I'd like to make explicit a point that's been hinted at by the existing answers.
I'm from an AI, not specifically a chess, background. The usual approach to problems in games like this is to treat the game as a Markov process: a system in which future states are (maybe probabilistically) determined entirely by the current state, with no need for an explicit "memory" of how one arrived at the current state. Everything there is to know is represented in the observed board state.
In this context, a chess engine wouldn't need to be aware of any history at all. Maybe the players just randomly placed pieces on the board until they arrived at the current board state: the engine doesn't know or care if it was switched on mid-game or whatever, it doesn't rely on remembering anyone's past moves. This makes sense: suppose your engine did pay extra attention to the fact that opposite-side castling occurred. How long should that matter for? Should we learn separate evaluations for "the pieces are here, and OSC occurred [1, 2, 5...] turns ago"?
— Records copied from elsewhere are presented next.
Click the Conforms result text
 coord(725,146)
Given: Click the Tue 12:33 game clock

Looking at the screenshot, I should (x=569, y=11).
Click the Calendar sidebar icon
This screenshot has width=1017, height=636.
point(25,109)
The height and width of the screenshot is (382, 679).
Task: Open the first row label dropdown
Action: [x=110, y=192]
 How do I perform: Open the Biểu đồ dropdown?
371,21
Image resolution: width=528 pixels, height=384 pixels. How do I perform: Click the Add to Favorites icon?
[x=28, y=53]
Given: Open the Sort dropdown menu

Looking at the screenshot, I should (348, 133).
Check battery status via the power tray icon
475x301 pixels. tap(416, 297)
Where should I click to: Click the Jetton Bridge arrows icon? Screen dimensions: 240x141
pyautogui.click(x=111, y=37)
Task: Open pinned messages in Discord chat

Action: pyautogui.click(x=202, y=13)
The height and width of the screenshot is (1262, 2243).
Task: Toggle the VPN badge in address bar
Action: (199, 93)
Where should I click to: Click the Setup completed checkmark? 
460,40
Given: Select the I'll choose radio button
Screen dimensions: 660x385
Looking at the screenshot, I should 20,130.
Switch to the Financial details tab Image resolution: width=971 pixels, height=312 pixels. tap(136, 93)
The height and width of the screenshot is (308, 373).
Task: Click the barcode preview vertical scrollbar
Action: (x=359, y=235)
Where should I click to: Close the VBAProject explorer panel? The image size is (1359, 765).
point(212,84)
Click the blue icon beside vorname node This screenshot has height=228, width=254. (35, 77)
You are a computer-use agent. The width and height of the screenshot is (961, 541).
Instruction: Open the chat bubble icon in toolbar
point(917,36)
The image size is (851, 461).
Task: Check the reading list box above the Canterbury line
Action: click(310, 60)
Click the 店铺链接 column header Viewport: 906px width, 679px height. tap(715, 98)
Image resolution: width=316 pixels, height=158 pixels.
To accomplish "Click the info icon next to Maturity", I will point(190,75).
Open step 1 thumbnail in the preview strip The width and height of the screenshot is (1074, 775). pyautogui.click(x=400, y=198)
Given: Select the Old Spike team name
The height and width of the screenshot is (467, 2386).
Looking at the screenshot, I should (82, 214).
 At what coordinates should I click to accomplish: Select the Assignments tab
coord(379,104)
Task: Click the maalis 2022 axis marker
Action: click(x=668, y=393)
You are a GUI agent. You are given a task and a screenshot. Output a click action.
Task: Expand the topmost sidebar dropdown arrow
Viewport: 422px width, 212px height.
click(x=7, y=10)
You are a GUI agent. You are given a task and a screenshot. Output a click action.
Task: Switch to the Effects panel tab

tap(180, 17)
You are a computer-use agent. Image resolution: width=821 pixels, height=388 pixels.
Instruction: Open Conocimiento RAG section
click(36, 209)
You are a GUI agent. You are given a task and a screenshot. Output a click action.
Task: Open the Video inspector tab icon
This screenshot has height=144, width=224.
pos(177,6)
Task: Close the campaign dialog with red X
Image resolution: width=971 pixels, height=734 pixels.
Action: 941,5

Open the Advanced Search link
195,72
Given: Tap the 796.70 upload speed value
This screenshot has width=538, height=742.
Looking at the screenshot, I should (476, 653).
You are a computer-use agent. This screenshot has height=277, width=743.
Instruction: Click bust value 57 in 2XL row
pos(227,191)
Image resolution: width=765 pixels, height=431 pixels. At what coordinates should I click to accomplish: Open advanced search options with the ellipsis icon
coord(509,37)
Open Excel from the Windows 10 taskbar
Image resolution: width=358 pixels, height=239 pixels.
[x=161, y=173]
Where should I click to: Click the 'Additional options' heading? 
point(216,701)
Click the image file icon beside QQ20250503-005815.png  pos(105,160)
Humans playing human opponents may develop a model of opponent psychology: maybe you can tell your opponent's attention is fixated on a certain part of the board, or predict what they're planning based on their prior moves, their tempo, the decisiveness with which they handle the pieces. For a computer to consider this would require adding far too much extra uncertainty and supposition into a problem that's already really really hard just from the board state combinatorics--assuming you could even find a way to communicate those factors to the computer. And learning from it would mean learning bad data about board position--because the computer would have to separate the learned model of its (individual) opponent's psychology from the learned evaluation of how good a particular board position is.
Instead the computer plays like one of those chess masters who plays 15 different opponents at once: by ignoring the history of the game and just making moves based on where things are now.
My guess is that the chess experts you're alluding to are giving a heuristic for evaluating board states. Now, it's possible to imagine an engine which looks at board states and classifies them according to various properties: "OSC has occurred," "[I/my opponent] control[s] the center of the board," etc., and then predicts moves based on those properties as features (to reduce the overwhelming combinatorial complexity of board states & capture some of their natural symmetries). You now have two learning problems: first, how to identify a board state that meets a given heuristic; and second, how to use that set of heuristics to determine how to play. This might have been interesting twenty years ago, but it looks like the state of the art is past that (although this is probably happening in some sense in neural network-based chess engines; but as is typical for neural networks, we humans don't recognize anything coherent in the features that are learned in the middle layers of the network.)